Back to practice exercises.
1: Background Reading
2: Learning Goals
 Review continous probability.
 Compute posterior probability densities from a conjugate prior.
 Apply Bayesian parameter estimation to perform classification.
3: Directed Questions
 Which of the following distributions are discrete, which are continuous, and which are special cases of one another?
 Uniform(0, 1)
 Bernoulli(p)
 Beta(α, β)
 Categorical(p_{1}, ..., p_{k})
 Dirichlet(α_{1}, ..., α_{k})
[solution]
 What is a hyperparameter? [solution]
 What does it mean to say that the Beta distribution family is a conjugate prior for the Bernoulli distribution? [solution]
4: Exercise: Parameter Estimation with the Beta Distribution
 Suppose X and Y are independent random samples from the same Bernoulli(θ) distribution, where we assume θ ~ Uniform(0, 1) in the prior.
 (a) If we observe X = 1, what is the posterior distribution of the parameter θ? [solution]
 (b) What is the expected value of Y given X?
i.e. find E(Y) = E(E(Y  θ)) where the outer expectation is taken over the posterior distribution from part (a). [solution]
 Open the beta distribution applet.
Which member of the beta distribution family corresponds to the uniform prior? In other words, for which values of α and β is Beta(α, β) equivalent to Uniform(0, 1)? [solution]

 (a) Suppose we start with a Beta(α, β) prior belief in the parameter θ. If n positive examples (class 1) and m negative examples (class 0) are observed, what are the parameters of the posterior beta distribution? [solution]
 (b) What is the posterior distribution when the prior is uniform? [solution]
 (c) What is the expected value of θ over the posterior from part (b)?[solution]
 (d) Compare your answer in part (c) against the MLE of θ using pseudocounts. [solution]

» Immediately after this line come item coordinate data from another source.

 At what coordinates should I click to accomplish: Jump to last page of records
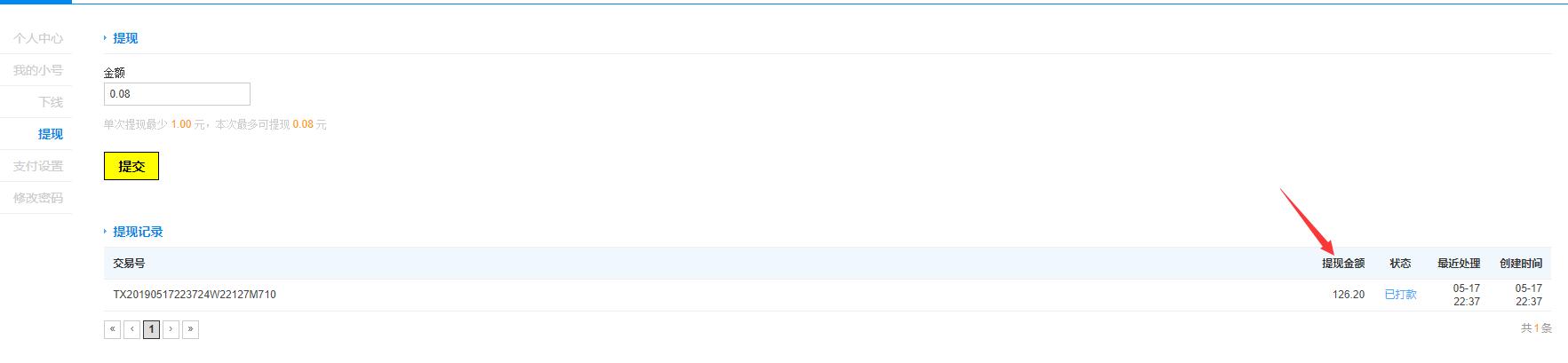tap(190, 329)
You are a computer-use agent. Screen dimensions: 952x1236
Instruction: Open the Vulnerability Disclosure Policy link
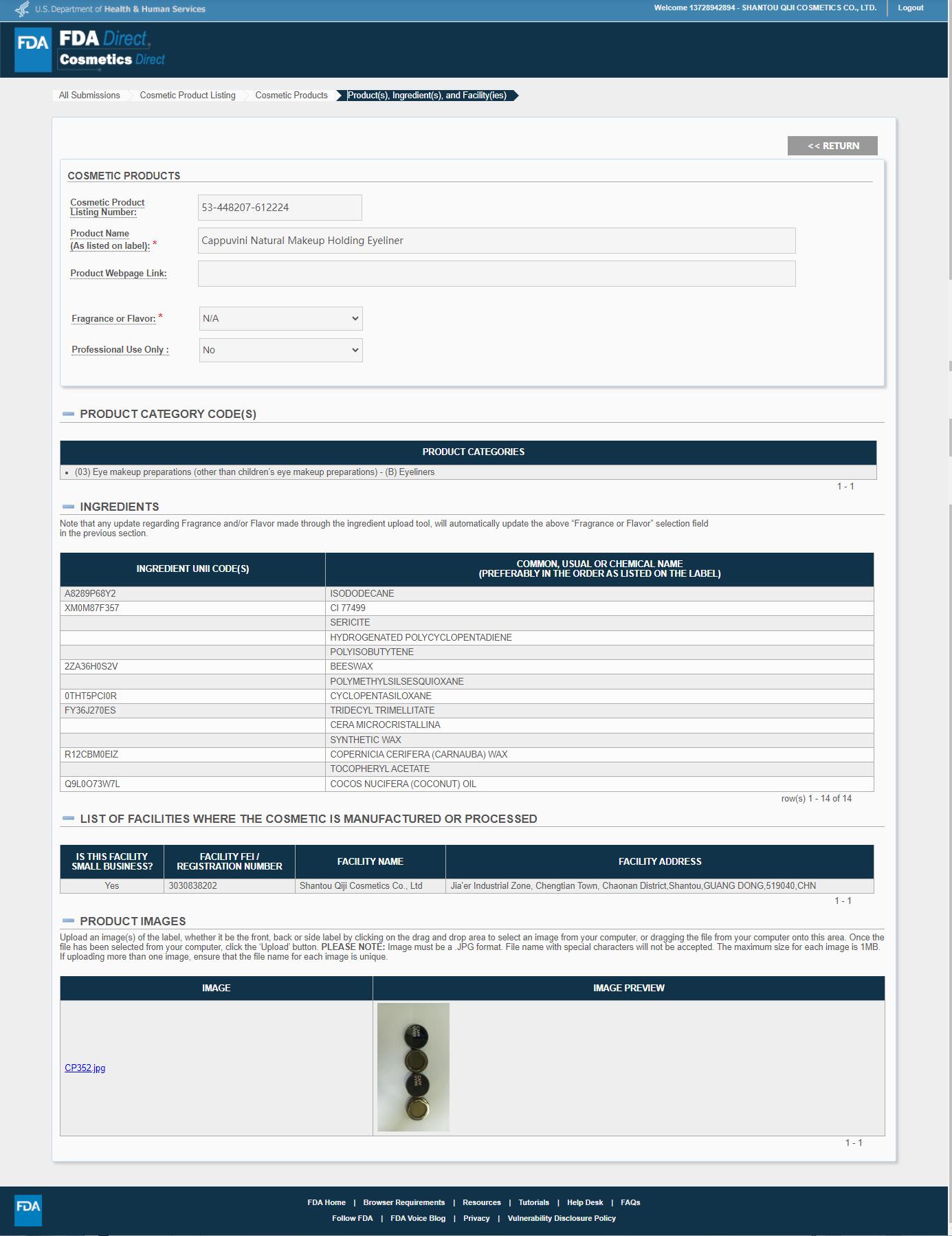point(562,1218)
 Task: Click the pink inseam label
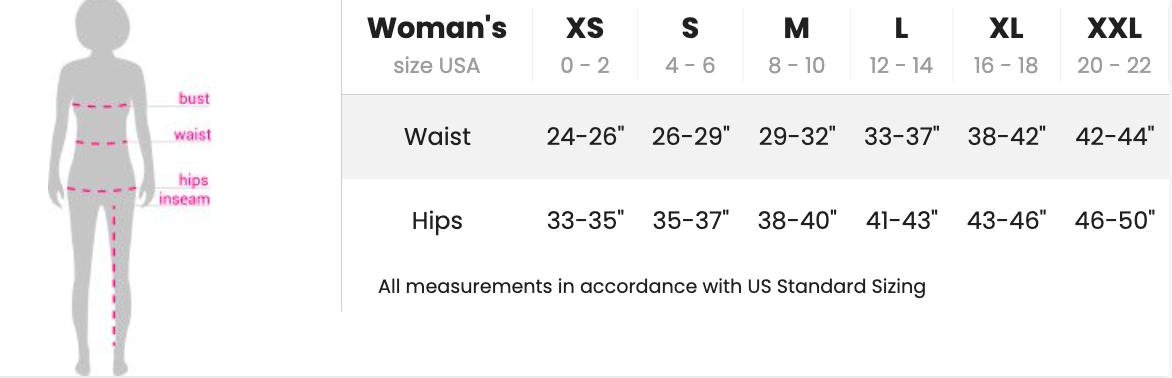click(184, 199)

 (e) According our posterior belief, what is the probability of the next sample belonging to class 1? [solution]
 (f) The value calculated in part (c) is called the Bayes estimate. Suppose the true parameter value is θ*. What is the expected value of the Bayes estimate, in terms of θ*, if we obtain a random sample of size N (i.e. m+n = N is fixed)? [solution]
 (g) Name one optimality property of the Bayes estimate. [solution]
 (h) An estimator is called unbiased if its expected value is equal to the true parameter value, regardless of the true parameter's value. Is the Bayes estimate unbiased? [solution]
 Suppose corn fields are chosen at random, as squares of side length between 1 and 5 metres. What are the minimum and maximum possible area? [solution] Assuming a uniform distribution in the allowed range of lengths, what is the median length and area? [solution] What would the median area be if we instead assumed the area to be uniformly distributed between 1 and 25 square metres? [solution] Does it make sense to use a uniform prior when no additional information is given? [solution]
5: Learning Goals Revisited
 Review continous probability.
 Compute posterior probability densities from a conjugate prior.
 Apply Bayesian parameter estimation to perform classification.